Often when I'm reading up on support for particular HTML or CSS features, I'll see something along the lines of "Most modern browsers support this feature, Internet Explorer doesn't". A loose translation of this could be "if you use this feature it won't work for 80% of your users".

I do most of my testing in IE then go over to FireFox to make sure it looks OK and probably because of this it always seems to be the other way round, FireFox doesn't support a lot of stuff that IE does.

FireFox doesn't have a way to render text vertically. OK, there's no official way to do this, so IE has come up with it's own CSS attribute, but I'm kind of surprised that FireFox hasn't come up with some way of doing it, it seems like quite a common thing to want to do.

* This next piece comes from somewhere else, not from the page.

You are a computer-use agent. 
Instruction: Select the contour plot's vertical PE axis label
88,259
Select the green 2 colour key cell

Another problem is hiding and showing rows in a table. FireFox kind of supports using 'display:block' but the row gets taller and taller with each hide and show. So I have to use 'display:table-row', which doesn't work in IE. Not sure which is standards-compliant but 'display:block' seems like the more consistent approach.    

Friday, November 17, 2006

XSLT not completely insane

I've played with XSLT before and never quite got to grips with it, but over the last few days I've finally got a basic understanding of what it's all about. It still seems like it was designed by somebody who was an XML/HTML addict and could only think in terms of tags when developing a programming language. Like the old saying goes, when the only tool you have is a hammer, every job looks like a nail. But the thing is if you have an XML document and you want to transform it to some other flavour of XML or HTML then XSLT is a fine choice. I'm still not sure if my XSLT is any good or not, I've not seen any coding standards for it anywhere. Should I be splitting things out into multiple templates? Should I be doing anything in particular to make my XSLT more maintainable? Dunnow. But I've got 1000 lines of it and it produces quite a nice HTML document so that's good enough for me at the moment.

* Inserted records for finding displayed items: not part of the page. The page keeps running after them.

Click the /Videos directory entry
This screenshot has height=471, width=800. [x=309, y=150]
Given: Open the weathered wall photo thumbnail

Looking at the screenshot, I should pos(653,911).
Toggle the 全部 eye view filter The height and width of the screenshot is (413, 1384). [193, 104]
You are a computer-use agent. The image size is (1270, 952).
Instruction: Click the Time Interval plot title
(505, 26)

Currently listening to Love Less by New Order from the album Technique

Wednesday, November 15, 2006

Well done Ken

Chelsea Tractors are going to be hit by another tax soon, as the London Congestion Charge will be increased to £25 for band G vehicles. Well done Ken!

Tuesday, November 14, 2006

Breaking news: No-one buys Borland's IDE tools

However they try to spin it, it's fairly obvious that Borland were unable to find a buyer for their IDE business. So my prediction was right. Is it good or bad news for Delphi and their other tools? It doesn't look great but at least they can hopefully stand on their own two feet and won't have their income sucked away to finance the ALM business.

Currently listening to The Only One by Billy Bragg from the album Workers Playtime

Crude awakening - Peak Oil

Found a couple of interesting videos about peak oil and some of the possible solutions

Part 1

Part 2

Saturday, November 04, 2006

IE7 take-up

IE7 hasn't been released as part of Windows Update yet, but its usage is up to 6% of all IE users on the Random Pub Finder. Saying that, FireFox 2 is being used by 38% of all FireFox users. I reckon that is down to the techy nature of most FireFox users. Funnily enough 20% of our visitors are now using FireFox, which is pretty astounding. I'd guess we've had quite a few techy people visit recently due to the coverage we've had.

Thursday, November 02, 2006

Build it and they will come

After five years, the Random Pub Finder has finally become an overnight success. Google seems to have started re-indexing pages, although there's still a random nature to its indexing. We were up to 300 pages indexed, now we're back down to about 150. But the main reason for the sudden surge in traffic has been appearing at Programmable Web. Thanks to that, we've been covered on a couple of other sites. We've never had so many hits.

Now I'm actually getting traffic here as well, thanks to this post. Seems I'm one of the top results on Google if you search for directmailchat. Clearly I'm not the only one suffering from this spam.